Digital Minefield

Why The Machines Are Winning

A Source of Bad Software

I used to joke (good news/bad news) that anyone could program. Not true. If you’ve mastered algebra or trigonometry, you can probably program. Learning (books, courses, degrees, etc.) may be all you need to be hired.

The big question is how well you program. Employers may say they want experience but they settle for cheaper, and plentiful, beginners. However, there is a huge difference between entry level programmers and advanced proficient practitioners.

I keep asking, who writes all this bad software? Now I realize that’s the wrong question. The demand for programmers is so great, they must come from the masses attracted to mass media.

Look at what’s popular in movies, video games, music, and television. It’s mostly fast moving, loud (let’s add more, bigger explosions), and full of superficial CGI.

Since this is what most people like, then this is the kind of software they will write. Their computer screens may be impressive, but code like this is the antithesis of good software.

Online banking software, for example, is not entertainment. It’s not even infotainment. Bad programmers tend to elaborate and embellish mundane software, detracting from its purpose.

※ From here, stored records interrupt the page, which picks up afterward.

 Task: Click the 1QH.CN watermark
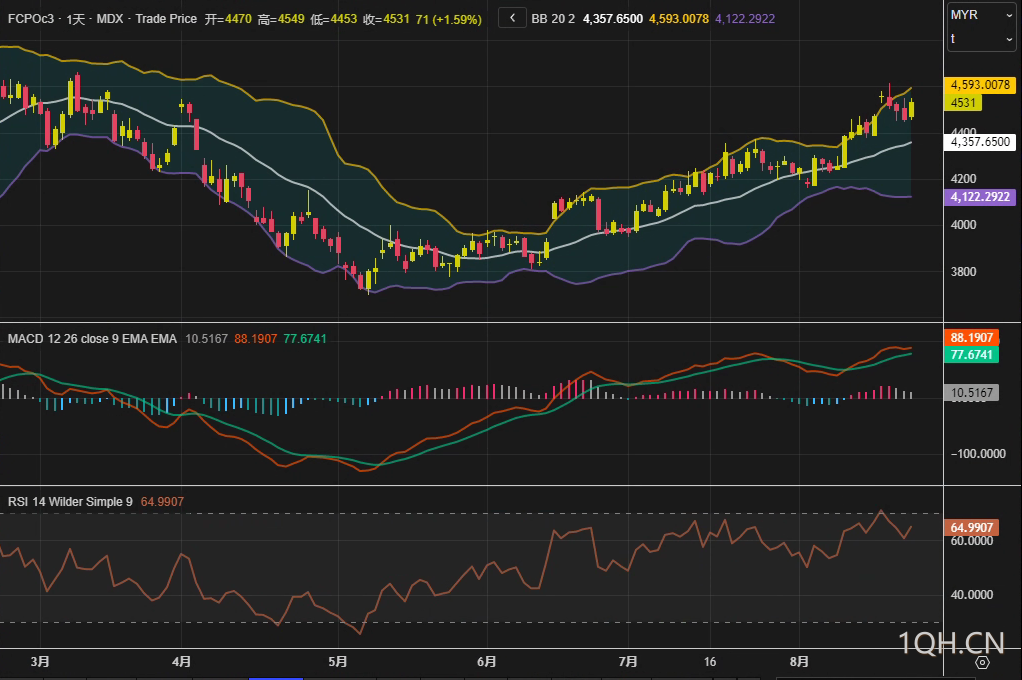coord(950,641)
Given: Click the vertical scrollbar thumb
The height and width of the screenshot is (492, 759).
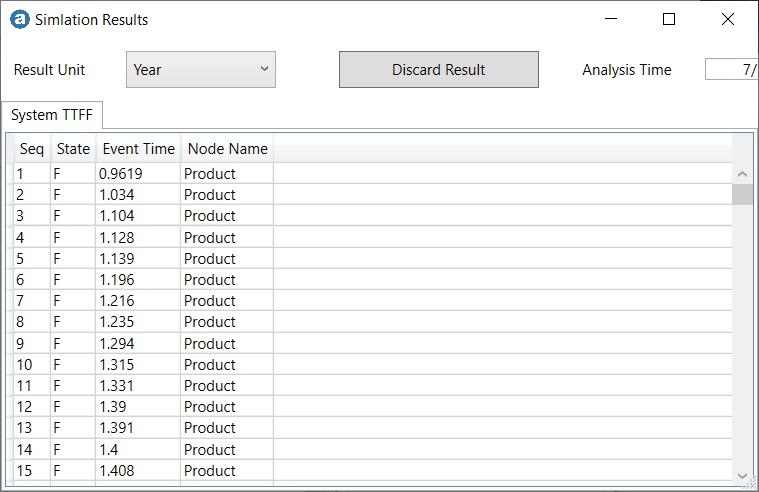Looking at the screenshot, I should [x=742, y=194].
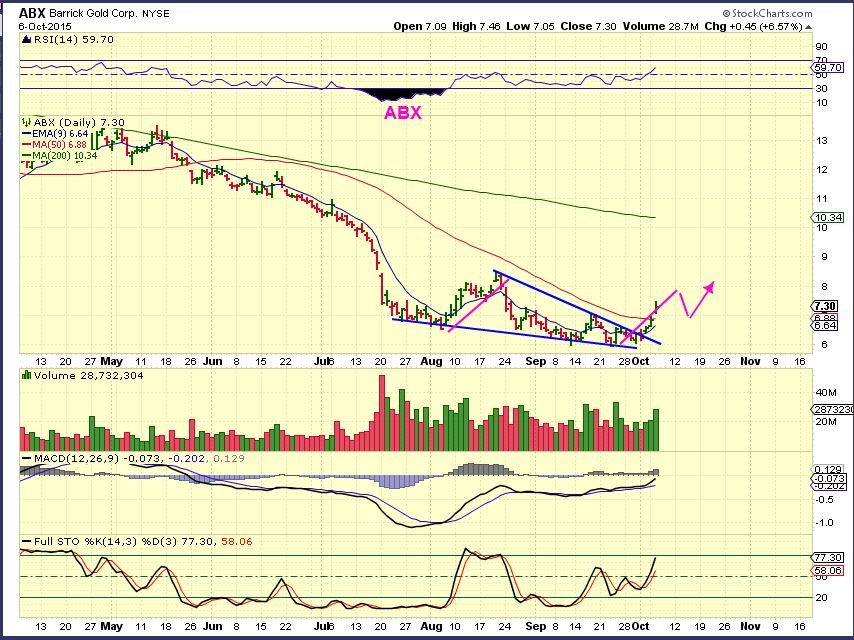Click the Barrick Gold Corp. company name

(x=91, y=11)
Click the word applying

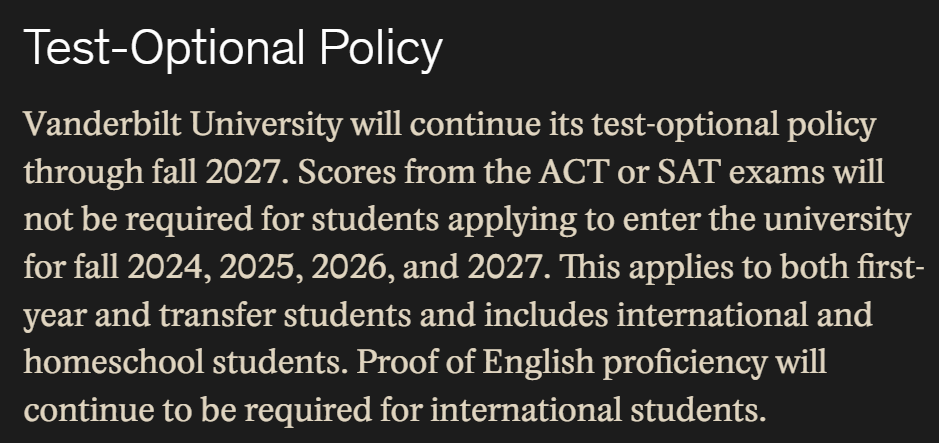tap(512, 221)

In software, like any practical art, form follows function. Extraneous visuals and sounds obscure function. Software cannot be written to please the writer or the writer’s ego.

Pleasing the user comes first, and the first thing the user expects is clarity. What’s this software do? How do I get it to do what I want? How do I make sure it did it?

Software’s job is to do what the user needs—without error, annoyance, or frustration. Good software simply does what you expect it to do. Anything else is bad programming.